Restate word for word the lines of the data below, from the first through the one that has "Task: Click the 不透明度 value field".

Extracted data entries
________________________________________

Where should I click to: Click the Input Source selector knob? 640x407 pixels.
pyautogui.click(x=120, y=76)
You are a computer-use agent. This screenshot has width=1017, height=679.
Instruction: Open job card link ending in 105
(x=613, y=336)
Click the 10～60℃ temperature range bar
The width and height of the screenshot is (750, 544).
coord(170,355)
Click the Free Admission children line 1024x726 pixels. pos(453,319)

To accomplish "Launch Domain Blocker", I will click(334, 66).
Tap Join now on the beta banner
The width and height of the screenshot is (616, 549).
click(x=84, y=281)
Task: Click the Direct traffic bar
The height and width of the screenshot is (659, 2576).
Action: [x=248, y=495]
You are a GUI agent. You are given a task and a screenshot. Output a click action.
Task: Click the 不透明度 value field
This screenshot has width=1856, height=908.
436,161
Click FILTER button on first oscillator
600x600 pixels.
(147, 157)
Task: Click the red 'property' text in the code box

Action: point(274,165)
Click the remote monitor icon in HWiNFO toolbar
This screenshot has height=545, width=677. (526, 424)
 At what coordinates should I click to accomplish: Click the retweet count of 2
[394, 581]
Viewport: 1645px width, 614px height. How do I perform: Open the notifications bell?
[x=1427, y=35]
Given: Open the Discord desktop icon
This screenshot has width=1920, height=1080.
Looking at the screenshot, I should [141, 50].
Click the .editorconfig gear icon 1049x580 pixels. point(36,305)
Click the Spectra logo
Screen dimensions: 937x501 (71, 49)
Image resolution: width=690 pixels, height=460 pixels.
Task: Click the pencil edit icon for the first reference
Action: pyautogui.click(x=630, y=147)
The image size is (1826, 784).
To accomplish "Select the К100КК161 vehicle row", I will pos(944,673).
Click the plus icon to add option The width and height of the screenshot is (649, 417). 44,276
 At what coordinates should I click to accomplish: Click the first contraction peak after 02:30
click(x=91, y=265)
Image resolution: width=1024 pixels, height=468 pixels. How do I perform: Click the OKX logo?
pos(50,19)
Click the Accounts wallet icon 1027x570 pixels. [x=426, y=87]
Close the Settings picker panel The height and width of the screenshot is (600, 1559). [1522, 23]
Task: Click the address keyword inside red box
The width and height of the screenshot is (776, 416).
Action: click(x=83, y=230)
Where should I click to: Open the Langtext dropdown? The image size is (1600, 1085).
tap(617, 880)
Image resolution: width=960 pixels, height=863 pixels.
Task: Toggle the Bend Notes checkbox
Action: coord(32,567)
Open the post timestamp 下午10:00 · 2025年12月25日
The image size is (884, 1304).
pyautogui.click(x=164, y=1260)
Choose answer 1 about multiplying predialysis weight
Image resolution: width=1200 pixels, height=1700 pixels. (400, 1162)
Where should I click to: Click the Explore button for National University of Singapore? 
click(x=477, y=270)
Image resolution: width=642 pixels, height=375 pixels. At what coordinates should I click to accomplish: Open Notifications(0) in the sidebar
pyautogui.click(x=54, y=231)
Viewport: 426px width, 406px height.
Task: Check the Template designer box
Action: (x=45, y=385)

________________________________________

◆ Written solution ◆
Where should I click to: Click the Input Source selector knob? 640x407 pixels.
pyautogui.click(x=120, y=76)
You are a computer-use agent. This screenshot has width=1017, height=679.
Instruction: Open job card link ending in 105
(x=613, y=336)
Click the 10～60℃ temperature range bar
The width and height of the screenshot is (750, 544).
coord(170,355)
Click the Free Admission children line 1024x726 pixels. pos(453,319)

To accomplish "Launch Domain Blocker", I will click(334, 66).
Tap Join now on the beta banner
The width and height of the screenshot is (616, 549).
click(x=84, y=281)
Task: Click the Direct traffic bar
The height and width of the screenshot is (659, 2576).
Action: [x=248, y=495]
You are a GUI agent. You are given a task and a screenshot. Output a click action.
Task: Click the 不透明度 value field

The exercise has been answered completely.